Senegal is a partner country of Belgian cooperation. The cooperation between Belgium and Senegal started on 1 July 1968.

Senegal is a relatively stable democratic republic in West Africa, but the country remains one of the poorest in the world (166th in the Human Development Index 2009 of the UNDP).
Almost 60% of rural households live in poverty. The regions of Kaolack, Diourbel, Fatick and Kaffrine, commonly known as the groundnut basin, are among the regions most affected by poverty. This is where Belgian cooperation is concentrating its activities.

BTC is active in two important sectors: The sector of water and sanitation, on the one hand, and the sector of health, on the other hand.

Water and sanitation

Senegal has developed a national Millennium Drinking Water and Sanitation Programme (PEPAM). The objective is to reach a drinking water coverage rate of 82% on the countryside by 2015 (compared to 64% in 2004).

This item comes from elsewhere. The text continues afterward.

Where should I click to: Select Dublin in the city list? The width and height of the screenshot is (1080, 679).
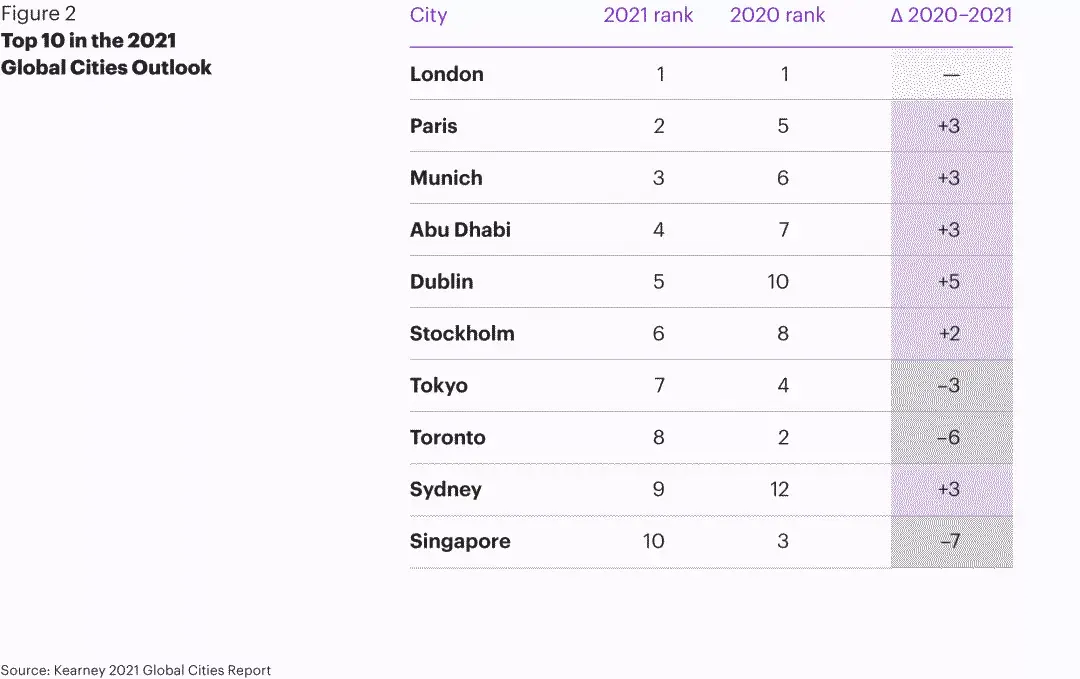442,282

The action of BTC in the groundnut basin is aligned with this Senegalese programme. It aims at constructing, rehabilitating and equipping wells on the countryside as well as improving and strengthening water points. All together, not less than 84 wells will be constructed, which will be managed by 83 well users associations (ASUFOR) that reach more than 500 villages. This way, 420 000 people will, for a first time, have direct access to drinking water.
The sanitation part in the groundnut basin will lead to the construction of 100 public lavatories and 3,000 family latrines, which will contribute to improving sanitation for 30,000 people.

Health care

In the field of health care, BTC supports the Ministry of Health and Medical Prevention in implementing the National Sanitation Development Plan, in particular with regards to the underuse of the healthcare services noticed in the groundnut basin.

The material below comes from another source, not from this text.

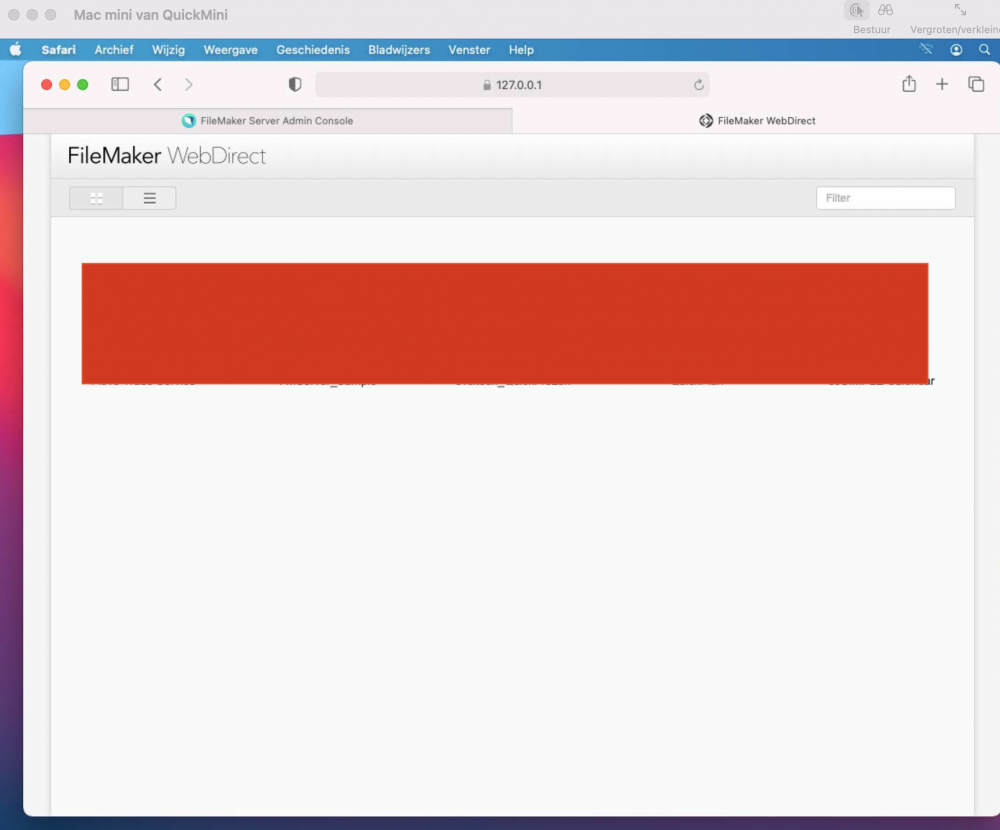1000x830 pixels.
Task: Toggle the Safari sidebar
Action: click(x=120, y=85)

The objective of the actions is twofold: On the one hand, guarantee easy access to health care to the two million inhabitants of the three intervention zones. This will be done in particular through rehabilitation of the basic healthcare structures (meet standards of healthcare stations again), the extension of services supplied by the first level of reference (district hospitals) and the broadening of sickness risk coverage (health insurance).

On the other hand, Belgian-Senegalese cooperation wants to improve the quality of health care at the operational, planning and organisational levels.

These activities in the groundnut basin have to contribute to developing public healthcare strategies in other regions of the country.